I apply this to working with parents and caregivers, too. I’m used to working with kids and teens and young adults, different age groups and developmental levels. But then I've also had to add a component of working with the adult in the room as well, because sometimes adults are really nervous. They may not want the child to know why they’re in clinic, but then the child themselves may be asking.
Sometimes I’ll be answering questions for a patient and you see the light bulb go on in the parent’s head, like, “Now I understand.” It’s amazing how much the work I do can even dispel some of their misconceptions.
It can be a challenge to balance and prioritize everything we have going on. It’s easy to get caught up in all of the feelings, the celebrations and the sadness, because we are literally in the middle of folks dealing with life or death. Our role is really broad, because we do a lot of the fun stuff, but we also do hold a lot of emotion for these patients and families. We deal with a lot of sad things, that’s part of the job, but it’s not the only part. I have to make sure I find the glimmers of joy within my day, like playing a game of Uno with a patient, or putting together a puzzle, or making slime together, or just talking about things that bring them joy.

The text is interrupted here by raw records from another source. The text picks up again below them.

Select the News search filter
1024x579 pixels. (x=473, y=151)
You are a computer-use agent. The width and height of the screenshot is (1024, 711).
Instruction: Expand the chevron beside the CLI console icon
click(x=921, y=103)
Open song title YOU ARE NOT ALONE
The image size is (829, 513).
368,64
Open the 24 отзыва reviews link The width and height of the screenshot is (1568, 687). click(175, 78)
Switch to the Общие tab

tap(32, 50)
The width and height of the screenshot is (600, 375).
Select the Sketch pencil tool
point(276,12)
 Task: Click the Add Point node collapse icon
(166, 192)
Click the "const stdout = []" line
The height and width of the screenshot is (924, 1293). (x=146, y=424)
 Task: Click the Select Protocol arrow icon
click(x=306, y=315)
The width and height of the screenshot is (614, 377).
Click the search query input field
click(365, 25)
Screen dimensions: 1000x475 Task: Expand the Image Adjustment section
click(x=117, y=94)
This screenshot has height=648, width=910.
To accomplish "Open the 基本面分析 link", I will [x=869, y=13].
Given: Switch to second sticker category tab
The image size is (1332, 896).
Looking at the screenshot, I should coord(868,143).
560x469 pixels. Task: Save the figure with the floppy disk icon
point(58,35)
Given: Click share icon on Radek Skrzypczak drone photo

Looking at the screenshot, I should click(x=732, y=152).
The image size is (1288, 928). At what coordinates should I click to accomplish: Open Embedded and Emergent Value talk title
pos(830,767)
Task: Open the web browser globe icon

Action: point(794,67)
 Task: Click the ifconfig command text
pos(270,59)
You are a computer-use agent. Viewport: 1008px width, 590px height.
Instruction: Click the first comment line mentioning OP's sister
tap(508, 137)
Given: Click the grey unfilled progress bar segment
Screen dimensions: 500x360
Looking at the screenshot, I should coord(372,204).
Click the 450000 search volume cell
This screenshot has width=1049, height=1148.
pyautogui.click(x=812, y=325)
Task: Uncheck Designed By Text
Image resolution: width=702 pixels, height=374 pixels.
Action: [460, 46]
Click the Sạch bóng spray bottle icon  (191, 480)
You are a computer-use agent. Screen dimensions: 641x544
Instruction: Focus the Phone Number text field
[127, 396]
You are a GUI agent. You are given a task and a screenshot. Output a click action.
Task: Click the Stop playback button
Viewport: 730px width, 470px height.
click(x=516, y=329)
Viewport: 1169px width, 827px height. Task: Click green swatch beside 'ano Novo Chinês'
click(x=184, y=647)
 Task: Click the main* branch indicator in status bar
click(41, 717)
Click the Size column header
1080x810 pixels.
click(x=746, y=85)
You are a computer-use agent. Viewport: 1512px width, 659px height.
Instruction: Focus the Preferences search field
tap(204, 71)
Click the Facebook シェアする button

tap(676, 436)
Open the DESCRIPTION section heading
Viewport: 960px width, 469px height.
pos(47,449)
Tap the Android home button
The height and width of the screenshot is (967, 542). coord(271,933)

Over the years, I’ve realized that play is my superpower. That’s how we’re able to bridge the gap with kids. It’s a nonthreatening way of communicating and a quick way to build trust. In this setting, where there are so many stressful and traumatic things, sometimes just going back to simple play helps shift and refocus the situation. There are so many facets and layers to our work, but play is definitely the foundation.